STS is a lively international and interdisciplinary research field. Despite the heterogeneity of STS as a research field, scholars within STS share some common theoretical grounds. What holds STS together is an understanding of knowledge, especially scientific knowledge, as practice in which actors’ interpretations, judgments, and actions lead to results that can be perceived as robust and true knowledge. The authority of knowledge, or truth, is not something that exists from the beginning, but is the result of processes in which many actors participate. It is these processes of emergence that are of interest to all STS researchers.

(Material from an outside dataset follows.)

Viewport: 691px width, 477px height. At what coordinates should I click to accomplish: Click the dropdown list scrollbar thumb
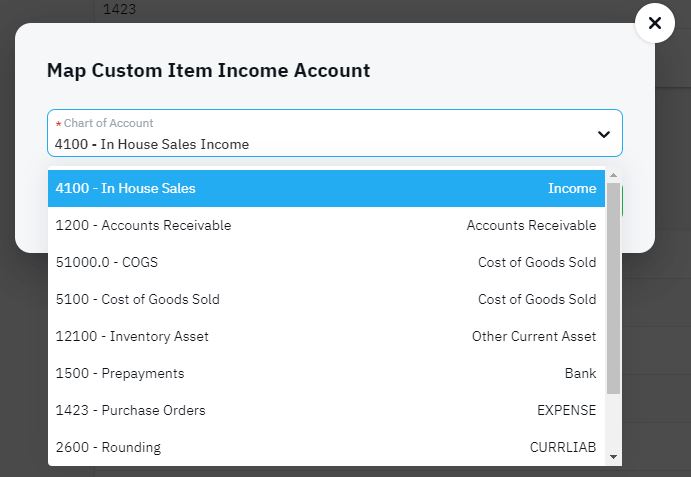pyautogui.click(x=613, y=288)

The research field has several roots, both academic and more social and political. Academically, the scientific theoretical discussion in the wake of Thomas Kuhn's book The Structure of Scientific Revolutions (published in 1962, with an important second edition in 1970) has been central. Questions about paradigms, paradigm conflicts and paradigm changes have had great significance outside the world of research as well. These debates led to a return to the classical sociology of knowledge, which was an important part of the emergence of sociology at the turn of the last century and whose tools could now be used with new energy to understand not only religious beliefs, political ideologies and everyday knowledge (folk beliefs) but also scientific knowledge. Scientific knowledge is not dramatically different from other forms of knowledge, and it can be sociologically understood in the same way: as anchored in a particular context, shaped by time and place, and by different interests and actor strategies. But despite these similarities, scientific knowledge can also be very different from other forms of knowledge.
In this book, we take as our starting point the principle that legitimizes science in modern society and makes it different from other knowledge forms, and this principle is also what science and democracy have in common. The principle shared by science and democracy is that their authority is not gained through violence. Rather their authority is based on the principle that they can always be questioned and revised.